Awesome
About
- This repository consists of codes, models and data for:
"Cell-free biosynthesis combined with deep learning accelerates de novo-development of antimicrobial peptides" Nature Communications, 2023
Abstract: Bioactive peptides are key molecules in health and medicine. Deep learning holds a big promise for the discovery and design of bioactive peptides. Yet, suitable experimental approaches are required to validate candidates in high throughput and at low cost. Here, we established a cell-free protein synthesis (CFPS) pipeline for the rapid and inexpensive production of antimicrobial peptides (AMPs) directly from DNA templates. To validate our platform, we used deep learning to design thousands of AMPs de novo. Using computational methods, we prioritized 500 candidates that we produced and screened with our CFPS pipeline.

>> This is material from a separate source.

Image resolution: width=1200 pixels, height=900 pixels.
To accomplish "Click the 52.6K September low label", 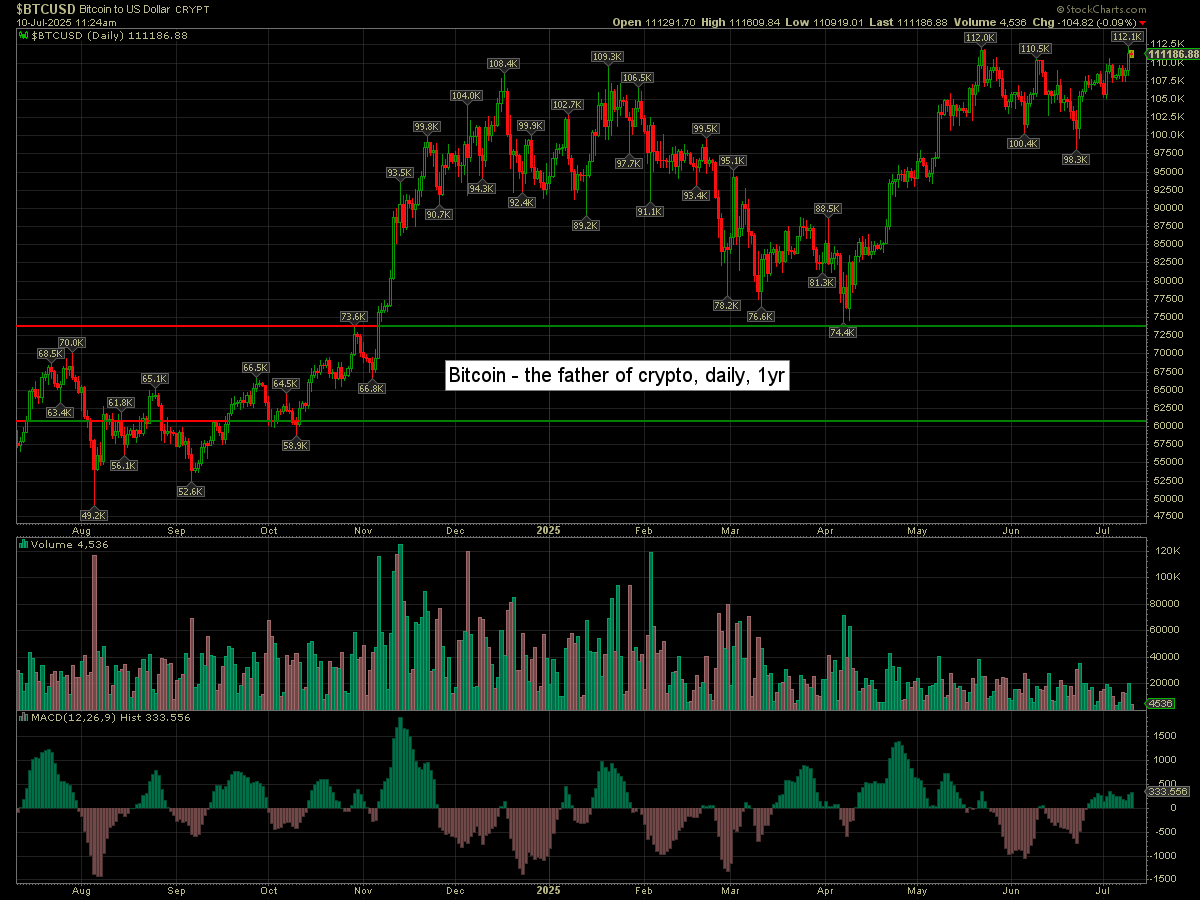I will (190, 491).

We identified 30 functional AMPs, which we characterized further through molecular dynamics simulations, antimicrobial activity and toxicity. Notably, six de novo-AMPs feature broad-spectrum activity against multidrug-resistant pathogens and do not develop bacterial resistance. Our work demonstrates the potential of CFPS for production and testing of bioactive peptides within less than 24 hours and <10$ per screen.
Setup
- Clone this repo to your local machine using git clone
- Change the directory to the cloned repo
- Optionally build a new virtual environment
- Run pip install -r requirements.txt
- For a quick glance at the whole workflow run
python example.py
Supporting information for the paper
30AMPs.txt is the sequence of functional de-novo peptides discovered and characterized in this work in FASTA format. 500gen.txt is the sequence of peptides we built in the lab. biochem folder contains data for supplementary figures X. train_data folder contains data we used for model training.